(Material for this exercise):
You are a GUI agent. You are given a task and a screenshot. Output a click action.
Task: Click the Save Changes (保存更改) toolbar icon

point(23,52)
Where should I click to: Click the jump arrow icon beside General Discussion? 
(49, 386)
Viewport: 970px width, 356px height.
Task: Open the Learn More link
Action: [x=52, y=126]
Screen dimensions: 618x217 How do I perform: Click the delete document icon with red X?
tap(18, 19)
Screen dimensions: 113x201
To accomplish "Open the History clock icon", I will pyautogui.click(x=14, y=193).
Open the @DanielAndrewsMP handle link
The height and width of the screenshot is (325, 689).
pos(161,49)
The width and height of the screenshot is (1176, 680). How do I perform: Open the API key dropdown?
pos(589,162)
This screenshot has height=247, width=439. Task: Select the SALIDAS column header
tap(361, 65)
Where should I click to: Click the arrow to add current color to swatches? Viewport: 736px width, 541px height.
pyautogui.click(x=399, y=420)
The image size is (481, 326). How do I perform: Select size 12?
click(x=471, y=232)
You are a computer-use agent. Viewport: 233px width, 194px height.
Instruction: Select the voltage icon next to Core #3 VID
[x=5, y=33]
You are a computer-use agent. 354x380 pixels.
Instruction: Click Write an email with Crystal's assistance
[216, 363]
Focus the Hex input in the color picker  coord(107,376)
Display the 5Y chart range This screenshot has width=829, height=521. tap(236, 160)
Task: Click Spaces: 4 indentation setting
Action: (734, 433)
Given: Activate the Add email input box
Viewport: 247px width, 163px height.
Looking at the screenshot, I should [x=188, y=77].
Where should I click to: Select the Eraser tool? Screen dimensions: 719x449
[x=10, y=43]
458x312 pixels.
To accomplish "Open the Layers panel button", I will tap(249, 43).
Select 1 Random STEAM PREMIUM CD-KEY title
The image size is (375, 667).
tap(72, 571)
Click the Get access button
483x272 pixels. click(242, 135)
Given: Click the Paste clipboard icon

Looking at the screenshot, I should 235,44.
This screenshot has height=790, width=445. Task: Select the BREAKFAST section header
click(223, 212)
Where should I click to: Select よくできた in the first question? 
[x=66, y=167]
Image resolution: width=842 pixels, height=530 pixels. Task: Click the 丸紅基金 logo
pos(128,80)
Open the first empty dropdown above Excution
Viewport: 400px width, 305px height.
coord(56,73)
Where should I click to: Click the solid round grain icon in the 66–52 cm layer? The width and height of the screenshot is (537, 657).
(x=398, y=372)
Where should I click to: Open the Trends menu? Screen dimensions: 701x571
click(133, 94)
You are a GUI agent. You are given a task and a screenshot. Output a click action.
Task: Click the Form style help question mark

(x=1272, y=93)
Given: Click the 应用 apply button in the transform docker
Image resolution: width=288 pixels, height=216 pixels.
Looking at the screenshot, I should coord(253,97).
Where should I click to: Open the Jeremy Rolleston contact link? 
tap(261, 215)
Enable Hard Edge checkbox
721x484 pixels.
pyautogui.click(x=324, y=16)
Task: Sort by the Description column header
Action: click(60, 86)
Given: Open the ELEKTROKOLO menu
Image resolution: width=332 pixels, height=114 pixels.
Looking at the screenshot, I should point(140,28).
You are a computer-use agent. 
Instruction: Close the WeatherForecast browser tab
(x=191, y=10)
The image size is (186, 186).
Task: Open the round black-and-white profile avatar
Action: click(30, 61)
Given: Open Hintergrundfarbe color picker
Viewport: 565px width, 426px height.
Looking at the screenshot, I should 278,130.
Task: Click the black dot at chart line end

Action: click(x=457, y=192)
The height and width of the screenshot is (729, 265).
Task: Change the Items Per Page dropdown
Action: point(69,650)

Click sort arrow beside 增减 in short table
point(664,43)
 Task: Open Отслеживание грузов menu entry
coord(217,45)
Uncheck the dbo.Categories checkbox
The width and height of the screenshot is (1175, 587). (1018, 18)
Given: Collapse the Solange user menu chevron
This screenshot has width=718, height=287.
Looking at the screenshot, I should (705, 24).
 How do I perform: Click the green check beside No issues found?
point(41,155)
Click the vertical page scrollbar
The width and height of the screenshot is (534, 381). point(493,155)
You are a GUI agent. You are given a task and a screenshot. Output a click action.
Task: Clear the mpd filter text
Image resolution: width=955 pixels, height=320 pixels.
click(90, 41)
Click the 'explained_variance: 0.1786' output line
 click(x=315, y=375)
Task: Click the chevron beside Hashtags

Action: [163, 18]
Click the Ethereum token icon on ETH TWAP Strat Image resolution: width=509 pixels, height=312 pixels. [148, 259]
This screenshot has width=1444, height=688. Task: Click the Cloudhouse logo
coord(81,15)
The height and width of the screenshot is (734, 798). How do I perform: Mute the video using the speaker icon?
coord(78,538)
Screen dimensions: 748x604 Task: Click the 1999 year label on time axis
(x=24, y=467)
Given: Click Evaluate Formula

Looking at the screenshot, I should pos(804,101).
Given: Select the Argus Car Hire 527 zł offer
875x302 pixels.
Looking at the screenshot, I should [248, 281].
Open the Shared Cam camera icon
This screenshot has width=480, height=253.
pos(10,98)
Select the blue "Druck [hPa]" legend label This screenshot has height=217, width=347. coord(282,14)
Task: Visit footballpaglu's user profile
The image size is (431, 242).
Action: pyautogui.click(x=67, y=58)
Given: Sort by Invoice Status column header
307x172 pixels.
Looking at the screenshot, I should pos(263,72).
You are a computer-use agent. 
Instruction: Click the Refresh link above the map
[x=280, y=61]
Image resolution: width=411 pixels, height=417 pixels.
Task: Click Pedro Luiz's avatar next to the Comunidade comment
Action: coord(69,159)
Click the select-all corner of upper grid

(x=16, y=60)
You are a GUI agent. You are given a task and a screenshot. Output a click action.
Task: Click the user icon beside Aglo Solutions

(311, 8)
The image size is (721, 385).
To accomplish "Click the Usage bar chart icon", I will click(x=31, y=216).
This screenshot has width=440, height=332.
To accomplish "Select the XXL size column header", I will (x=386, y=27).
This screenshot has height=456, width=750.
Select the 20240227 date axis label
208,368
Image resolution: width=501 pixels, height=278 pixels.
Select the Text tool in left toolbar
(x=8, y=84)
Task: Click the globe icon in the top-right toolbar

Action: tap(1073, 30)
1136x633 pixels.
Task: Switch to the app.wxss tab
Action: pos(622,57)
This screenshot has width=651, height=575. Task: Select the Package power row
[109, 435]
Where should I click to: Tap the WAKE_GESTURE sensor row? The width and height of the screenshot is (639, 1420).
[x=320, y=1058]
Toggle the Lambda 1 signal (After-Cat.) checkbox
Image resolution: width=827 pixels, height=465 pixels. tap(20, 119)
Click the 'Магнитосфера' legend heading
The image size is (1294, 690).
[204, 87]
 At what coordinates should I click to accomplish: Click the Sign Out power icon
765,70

(Activity): Repeat, word for word, every line from the line that contains "Toggle the Lambda" to the end of the entries; include both of those lines and no others.

(Result):
Toggle the Lambda 1 signal (After-Cat.) checkbox
Image resolution: width=827 pixels, height=465 pixels. tap(20, 119)
Click the 'Магнитосфера' legend heading
The image size is (1294, 690).
[204, 87]
 At what coordinates should I click to accomplish: Click the Sign Out power icon
765,70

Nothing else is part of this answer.